Input data generation. The two first channels consist of the backing track and de-tuned vocals CQTs, shown in for three notes in (a) and (e). (c) has the original, in-tune vocals. The de-tuned vocals are shifted, by note, -80, 95, and -75 cents. A shift of less than a semitone is subtle but visible in the CQT. The third channel consists of the absolute value of the difference of the thresholded, binarized CQTs, shown in (f). (b) shows the binarized backing track: the same computation is applied to the vocal tracks. (d) shows the difference of binarized CQTs when the vocals were in tune. We expect that harmonics aligned with the backing track when audio is in tune will cancel out, where as misaligned harmonics will produce visible, straight lines. Some examples of this are found, for example, in the center right of (f) versus (d).

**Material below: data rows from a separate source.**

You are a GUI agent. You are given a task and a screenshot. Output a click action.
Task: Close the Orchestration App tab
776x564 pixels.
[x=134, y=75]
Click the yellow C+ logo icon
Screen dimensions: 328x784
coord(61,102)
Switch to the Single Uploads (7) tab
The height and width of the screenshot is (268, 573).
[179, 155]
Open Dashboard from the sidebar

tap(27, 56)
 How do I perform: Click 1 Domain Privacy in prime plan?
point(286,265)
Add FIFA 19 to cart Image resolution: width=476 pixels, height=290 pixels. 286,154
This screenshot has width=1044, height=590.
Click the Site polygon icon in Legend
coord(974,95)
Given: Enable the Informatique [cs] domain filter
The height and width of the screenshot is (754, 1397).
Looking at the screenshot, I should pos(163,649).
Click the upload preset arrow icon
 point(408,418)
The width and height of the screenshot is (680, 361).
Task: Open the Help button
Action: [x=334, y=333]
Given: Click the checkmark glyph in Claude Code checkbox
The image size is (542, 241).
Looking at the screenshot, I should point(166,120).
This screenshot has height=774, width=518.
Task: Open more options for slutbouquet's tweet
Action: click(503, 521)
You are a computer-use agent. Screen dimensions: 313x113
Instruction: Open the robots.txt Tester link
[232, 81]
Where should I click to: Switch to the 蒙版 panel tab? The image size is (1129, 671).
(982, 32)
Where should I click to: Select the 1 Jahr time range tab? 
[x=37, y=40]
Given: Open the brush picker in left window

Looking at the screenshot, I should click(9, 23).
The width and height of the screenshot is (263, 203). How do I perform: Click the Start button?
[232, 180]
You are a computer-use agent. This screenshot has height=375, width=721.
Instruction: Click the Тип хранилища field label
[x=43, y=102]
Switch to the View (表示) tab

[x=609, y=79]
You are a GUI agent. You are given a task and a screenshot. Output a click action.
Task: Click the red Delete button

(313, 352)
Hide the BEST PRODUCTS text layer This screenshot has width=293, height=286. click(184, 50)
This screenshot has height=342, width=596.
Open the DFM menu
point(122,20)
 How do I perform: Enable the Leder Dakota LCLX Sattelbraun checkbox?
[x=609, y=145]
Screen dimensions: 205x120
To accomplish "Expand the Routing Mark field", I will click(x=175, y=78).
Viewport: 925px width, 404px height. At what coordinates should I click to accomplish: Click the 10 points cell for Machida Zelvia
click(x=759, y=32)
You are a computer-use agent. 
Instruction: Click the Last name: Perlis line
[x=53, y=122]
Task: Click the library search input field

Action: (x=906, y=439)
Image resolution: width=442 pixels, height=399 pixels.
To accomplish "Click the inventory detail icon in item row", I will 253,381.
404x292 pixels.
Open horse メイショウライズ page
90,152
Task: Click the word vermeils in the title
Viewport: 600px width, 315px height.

3 The Proposed Pitch Correction System

3.1 Data

We train the model with the “Intonation” dataset [12, 13]. The 4702 performances in the dataset were assembled from a larger database of Smule performances ranging from beginner to professional-level based on their tendency for good musical intonation, although they are not always perfectly in tune. It consists of 474 unique arrangements by 3556 singers. The performances are mostly of Western popular music. Given the karaoke nature of the performances, the monophonic vocal tracks are separate from the accompaniments. They were used in the “raw” format, with no particular signal processing, e.g. denoising or filtering applied to them. We used one minute of audio from every performance for analysis, starting at 30 seconds into the recording. In order to generate training examples for the model, we use vocals that are de-tuned with various offsets with corresponding in-tune vocals. Timing and expressive gestures should be identical. We choose to generate out-of-tune singing by applying pitch shifts to in-tune singing while keeping the accompaniment fixed. After manually de-tuning the vocal tracks, we train the model to recover the de-tuning amounts. Smule artists’ raw audio, including all pitch deviations, is treated as in-tune with intact expressive gestures. We use the simplifying assumption that a singer has one intended pitch for every note, and that the amount of de-tuning can only change at note boundaries, remaining otherwise constant. We deviate by only up to one semitone (100 cents) to avoid the ambiguity of choosing between semitones and larger intervals. The automatic Antares Auto-Tune has a similar scope as it centers the pitch around the nearest note. Our second simplifying assumption is that the amount of de-tuning between notes is independent.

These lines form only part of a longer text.